**Task**
Reproduce, with no changes, the part of the lines below that opens with the line containing "Screen dimensions: 1568x777" and closes with the line containing "tap(670, 470)", both included.

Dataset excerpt

:::::

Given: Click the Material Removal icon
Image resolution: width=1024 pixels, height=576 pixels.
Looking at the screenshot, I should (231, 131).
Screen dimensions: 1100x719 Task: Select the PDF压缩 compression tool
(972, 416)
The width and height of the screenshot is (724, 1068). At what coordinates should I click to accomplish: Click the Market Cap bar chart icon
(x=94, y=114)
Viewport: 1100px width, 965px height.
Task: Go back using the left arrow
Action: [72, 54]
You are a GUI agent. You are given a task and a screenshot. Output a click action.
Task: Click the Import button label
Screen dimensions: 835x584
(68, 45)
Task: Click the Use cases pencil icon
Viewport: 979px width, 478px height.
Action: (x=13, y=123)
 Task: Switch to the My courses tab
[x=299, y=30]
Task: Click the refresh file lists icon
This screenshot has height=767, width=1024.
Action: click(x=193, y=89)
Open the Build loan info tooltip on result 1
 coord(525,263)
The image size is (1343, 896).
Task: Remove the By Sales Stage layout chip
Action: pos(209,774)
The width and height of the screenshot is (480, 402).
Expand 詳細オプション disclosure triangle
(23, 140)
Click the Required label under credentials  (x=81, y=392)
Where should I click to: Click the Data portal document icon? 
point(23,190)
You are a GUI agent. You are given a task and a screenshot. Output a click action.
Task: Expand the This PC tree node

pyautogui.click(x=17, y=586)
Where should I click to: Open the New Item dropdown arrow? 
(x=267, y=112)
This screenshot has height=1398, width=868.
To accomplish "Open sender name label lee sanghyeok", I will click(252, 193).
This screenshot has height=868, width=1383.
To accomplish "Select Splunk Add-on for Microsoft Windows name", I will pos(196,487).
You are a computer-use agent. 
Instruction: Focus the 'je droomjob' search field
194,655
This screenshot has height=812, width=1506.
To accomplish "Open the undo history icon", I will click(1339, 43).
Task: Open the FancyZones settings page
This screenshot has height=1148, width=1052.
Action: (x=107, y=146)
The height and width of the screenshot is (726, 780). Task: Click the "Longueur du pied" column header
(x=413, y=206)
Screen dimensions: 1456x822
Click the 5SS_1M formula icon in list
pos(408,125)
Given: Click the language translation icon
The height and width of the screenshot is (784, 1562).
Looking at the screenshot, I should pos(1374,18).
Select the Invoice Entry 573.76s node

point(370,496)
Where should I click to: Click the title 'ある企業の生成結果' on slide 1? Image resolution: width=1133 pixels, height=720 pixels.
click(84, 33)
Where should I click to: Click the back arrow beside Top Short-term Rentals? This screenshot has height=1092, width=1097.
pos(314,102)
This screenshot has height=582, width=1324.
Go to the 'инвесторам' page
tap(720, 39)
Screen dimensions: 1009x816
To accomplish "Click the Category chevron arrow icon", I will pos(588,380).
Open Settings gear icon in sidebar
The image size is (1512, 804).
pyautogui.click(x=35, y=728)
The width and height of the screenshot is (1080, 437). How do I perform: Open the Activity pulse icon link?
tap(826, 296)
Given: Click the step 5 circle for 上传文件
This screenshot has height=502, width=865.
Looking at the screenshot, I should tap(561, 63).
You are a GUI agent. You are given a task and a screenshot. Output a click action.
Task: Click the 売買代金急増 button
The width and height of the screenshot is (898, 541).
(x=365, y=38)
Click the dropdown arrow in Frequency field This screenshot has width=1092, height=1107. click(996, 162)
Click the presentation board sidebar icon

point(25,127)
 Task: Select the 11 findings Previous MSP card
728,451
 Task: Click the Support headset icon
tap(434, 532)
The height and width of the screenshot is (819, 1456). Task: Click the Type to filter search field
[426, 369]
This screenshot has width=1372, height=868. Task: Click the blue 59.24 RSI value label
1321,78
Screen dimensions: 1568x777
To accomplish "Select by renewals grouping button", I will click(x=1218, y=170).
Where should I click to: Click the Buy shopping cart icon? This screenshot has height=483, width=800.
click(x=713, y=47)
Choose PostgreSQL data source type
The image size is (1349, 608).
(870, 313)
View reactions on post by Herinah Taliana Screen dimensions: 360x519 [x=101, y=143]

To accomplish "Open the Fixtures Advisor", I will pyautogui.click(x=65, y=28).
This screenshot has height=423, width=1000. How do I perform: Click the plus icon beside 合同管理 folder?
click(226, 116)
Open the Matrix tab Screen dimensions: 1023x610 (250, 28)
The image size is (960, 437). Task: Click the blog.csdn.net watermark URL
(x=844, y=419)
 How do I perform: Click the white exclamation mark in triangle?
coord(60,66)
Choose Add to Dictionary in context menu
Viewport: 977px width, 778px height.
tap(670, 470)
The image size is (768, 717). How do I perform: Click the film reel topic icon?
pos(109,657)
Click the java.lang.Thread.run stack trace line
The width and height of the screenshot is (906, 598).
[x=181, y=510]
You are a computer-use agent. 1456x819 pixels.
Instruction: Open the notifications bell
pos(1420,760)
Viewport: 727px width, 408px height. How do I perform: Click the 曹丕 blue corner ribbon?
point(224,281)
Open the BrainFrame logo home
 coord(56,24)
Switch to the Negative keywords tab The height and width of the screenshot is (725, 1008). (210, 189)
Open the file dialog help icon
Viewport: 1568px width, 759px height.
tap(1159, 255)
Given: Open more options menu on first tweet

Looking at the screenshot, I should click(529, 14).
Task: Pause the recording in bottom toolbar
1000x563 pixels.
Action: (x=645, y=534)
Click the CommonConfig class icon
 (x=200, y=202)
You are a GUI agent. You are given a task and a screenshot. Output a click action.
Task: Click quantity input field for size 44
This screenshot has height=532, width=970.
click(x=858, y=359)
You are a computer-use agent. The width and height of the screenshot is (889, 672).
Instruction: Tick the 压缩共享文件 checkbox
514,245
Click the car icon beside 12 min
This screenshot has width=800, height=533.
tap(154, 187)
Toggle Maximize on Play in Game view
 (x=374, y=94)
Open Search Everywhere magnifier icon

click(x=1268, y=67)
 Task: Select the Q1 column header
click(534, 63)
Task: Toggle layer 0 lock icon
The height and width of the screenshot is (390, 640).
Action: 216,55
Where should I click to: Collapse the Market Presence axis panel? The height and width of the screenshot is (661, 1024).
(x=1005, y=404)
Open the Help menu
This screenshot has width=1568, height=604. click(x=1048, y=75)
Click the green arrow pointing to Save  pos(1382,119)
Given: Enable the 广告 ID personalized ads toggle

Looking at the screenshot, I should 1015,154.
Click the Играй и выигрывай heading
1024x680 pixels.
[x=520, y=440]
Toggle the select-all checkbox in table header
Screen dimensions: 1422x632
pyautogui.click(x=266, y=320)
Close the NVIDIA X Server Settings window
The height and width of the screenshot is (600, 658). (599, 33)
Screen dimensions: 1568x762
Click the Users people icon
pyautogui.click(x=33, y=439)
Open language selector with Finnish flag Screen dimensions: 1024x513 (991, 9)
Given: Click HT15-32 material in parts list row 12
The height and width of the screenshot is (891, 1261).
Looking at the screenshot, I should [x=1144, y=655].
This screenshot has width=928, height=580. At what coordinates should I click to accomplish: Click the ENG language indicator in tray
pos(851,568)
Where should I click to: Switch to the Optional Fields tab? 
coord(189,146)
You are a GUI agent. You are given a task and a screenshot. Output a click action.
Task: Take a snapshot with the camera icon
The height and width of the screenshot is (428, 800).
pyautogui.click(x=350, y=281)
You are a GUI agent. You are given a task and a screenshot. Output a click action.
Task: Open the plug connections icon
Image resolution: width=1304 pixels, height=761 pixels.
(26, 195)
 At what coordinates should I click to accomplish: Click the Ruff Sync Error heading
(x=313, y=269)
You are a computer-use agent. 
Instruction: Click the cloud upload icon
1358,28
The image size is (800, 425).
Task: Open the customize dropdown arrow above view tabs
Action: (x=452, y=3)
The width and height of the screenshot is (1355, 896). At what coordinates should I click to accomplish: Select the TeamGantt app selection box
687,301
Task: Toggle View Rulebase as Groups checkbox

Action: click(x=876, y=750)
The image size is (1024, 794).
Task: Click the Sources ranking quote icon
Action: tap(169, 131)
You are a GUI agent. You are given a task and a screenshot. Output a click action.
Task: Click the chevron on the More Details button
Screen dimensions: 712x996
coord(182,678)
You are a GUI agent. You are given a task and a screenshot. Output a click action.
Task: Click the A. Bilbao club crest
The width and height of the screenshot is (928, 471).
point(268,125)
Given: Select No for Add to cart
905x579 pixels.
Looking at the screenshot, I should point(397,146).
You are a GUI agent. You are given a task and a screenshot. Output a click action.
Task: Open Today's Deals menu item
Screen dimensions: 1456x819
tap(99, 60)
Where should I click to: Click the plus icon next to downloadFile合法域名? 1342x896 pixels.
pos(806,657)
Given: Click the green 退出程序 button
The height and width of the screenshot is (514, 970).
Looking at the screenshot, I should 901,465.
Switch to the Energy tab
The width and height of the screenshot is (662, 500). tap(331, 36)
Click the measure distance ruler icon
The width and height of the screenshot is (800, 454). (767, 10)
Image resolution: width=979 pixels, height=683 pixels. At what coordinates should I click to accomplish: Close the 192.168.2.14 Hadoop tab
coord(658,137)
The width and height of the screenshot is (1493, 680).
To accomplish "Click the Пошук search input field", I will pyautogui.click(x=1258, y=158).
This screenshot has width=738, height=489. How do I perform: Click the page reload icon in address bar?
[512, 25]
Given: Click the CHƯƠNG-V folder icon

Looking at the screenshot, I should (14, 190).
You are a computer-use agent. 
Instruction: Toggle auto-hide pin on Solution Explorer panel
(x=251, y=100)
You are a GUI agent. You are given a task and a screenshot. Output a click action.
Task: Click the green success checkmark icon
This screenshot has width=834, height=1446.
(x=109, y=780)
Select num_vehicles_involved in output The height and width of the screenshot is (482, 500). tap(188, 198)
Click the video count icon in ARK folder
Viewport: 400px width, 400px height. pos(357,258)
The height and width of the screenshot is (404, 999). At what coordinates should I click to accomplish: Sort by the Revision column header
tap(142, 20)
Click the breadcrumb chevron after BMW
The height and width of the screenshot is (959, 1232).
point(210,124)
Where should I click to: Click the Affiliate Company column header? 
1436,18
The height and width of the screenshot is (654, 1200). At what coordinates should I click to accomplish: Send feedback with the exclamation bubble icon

:::::

**Written answer**
Screen dimensions: 1568x777
To accomplish "Select by renewals grouping button", I will click(x=1218, y=170).
Where should I click to: Click the Buy shopping cart icon? This screenshot has height=483, width=800.
click(x=713, y=47)
Choose PostgreSQL data source type
The image size is (1349, 608).
(870, 313)
View reactions on post by Herinah Taliana Screen dimensions: 360x519 [x=101, y=143]

To accomplish "Open the Fixtures Advisor", I will pyautogui.click(x=65, y=28).
This screenshot has height=423, width=1000. How do I perform: Click the plus icon beside 合同管理 folder?
click(226, 116)
Open the Matrix tab Screen dimensions: 1023x610 (250, 28)
The image size is (960, 437). Task: Click the blog.csdn.net watermark URL
(x=844, y=419)
 How do I perform: Click the white exclamation mark in triangle?
coord(60,66)
Choose Add to Dictionary in context menu
Viewport: 977px width, 778px height.
tap(670, 470)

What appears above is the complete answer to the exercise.